- Artist: Henry Moore
- Year: 1963
- Catalogue: LH 513
- Type: Bronze
- Dimensions: 116 cm × 252 cm × 132 cm (46 in × 99 in × 52 in)
- Weight: 895 kg (1,973 lb)

= Three Piece Reclining Figure No. 2: Bridge Prop =

Sculpture series by Henry Moore

Three-Piece Reclining Figure No. 2: Bridge Prop is a sculpture by Henry Moore, created in 1963, and produced in an edition of six copies.

==Locations==
Casts include:

- The Tate Modern in London
- The Henry Moore Foundation in their sculpture garden around his old house at Perry Green, Hertfordshire (on loan from Leeds Museums and Galleries)
- David Winton Bell Gallery in Providence, Rhode Island.
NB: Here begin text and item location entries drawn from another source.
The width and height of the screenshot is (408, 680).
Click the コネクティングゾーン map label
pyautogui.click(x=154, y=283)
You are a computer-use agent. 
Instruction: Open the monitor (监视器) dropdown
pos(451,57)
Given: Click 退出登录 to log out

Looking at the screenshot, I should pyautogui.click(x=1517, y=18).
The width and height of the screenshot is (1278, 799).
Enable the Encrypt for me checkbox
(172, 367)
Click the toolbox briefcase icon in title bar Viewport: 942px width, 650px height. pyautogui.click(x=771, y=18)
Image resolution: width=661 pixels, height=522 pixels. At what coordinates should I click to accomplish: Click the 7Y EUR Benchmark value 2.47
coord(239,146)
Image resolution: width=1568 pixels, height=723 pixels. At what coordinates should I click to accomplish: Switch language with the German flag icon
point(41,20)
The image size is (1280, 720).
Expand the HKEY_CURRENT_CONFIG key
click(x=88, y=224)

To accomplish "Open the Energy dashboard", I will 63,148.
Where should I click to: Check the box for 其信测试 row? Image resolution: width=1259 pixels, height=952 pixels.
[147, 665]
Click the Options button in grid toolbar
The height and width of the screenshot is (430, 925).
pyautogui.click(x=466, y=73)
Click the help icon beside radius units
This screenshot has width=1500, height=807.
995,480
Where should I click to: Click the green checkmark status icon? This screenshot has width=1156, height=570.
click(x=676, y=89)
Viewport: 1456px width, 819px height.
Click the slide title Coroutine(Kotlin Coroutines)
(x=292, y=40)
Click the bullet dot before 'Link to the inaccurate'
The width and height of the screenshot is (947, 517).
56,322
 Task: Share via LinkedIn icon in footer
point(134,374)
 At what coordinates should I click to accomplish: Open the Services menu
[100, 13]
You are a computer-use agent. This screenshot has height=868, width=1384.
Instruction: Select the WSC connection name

Installed in 1963 on the main campus green at Brown University. It is catalogued as LH513.
- The Hirshhorn Museum and Sculpture Garden in Washington, D.C.

==History==
According to the Henry Moore Foundation:
Over the years Moore made a large and varied number of drawings in which the reclining figure is almost supine yet with acutely uplifted knees. Three Piece Reclining Figure: No.2: Bridge Prop, an enlarged and more angular version of Three Piece Reclining Figure 1963 (LH 513a), takes the idea of separating or fragmenting the figure to an extreme level. The three elements are pulled far away from each other, appearing disparate and disjointed on the flat expanse of the base, so that connecting them and their intervening negative spaces to form a sculptural whole places considerable demands on the viewer.

Moore himself said:
The two-piece sculptures pose a problem of relationship: the kind of relationship between two people. It’s very different once you divide a thing into three. In the two-piece you have just the head end and the body end, or the head end and the leg end, but once you get the three-piece you have the middle and the two ends; and this became something that I wanted to do.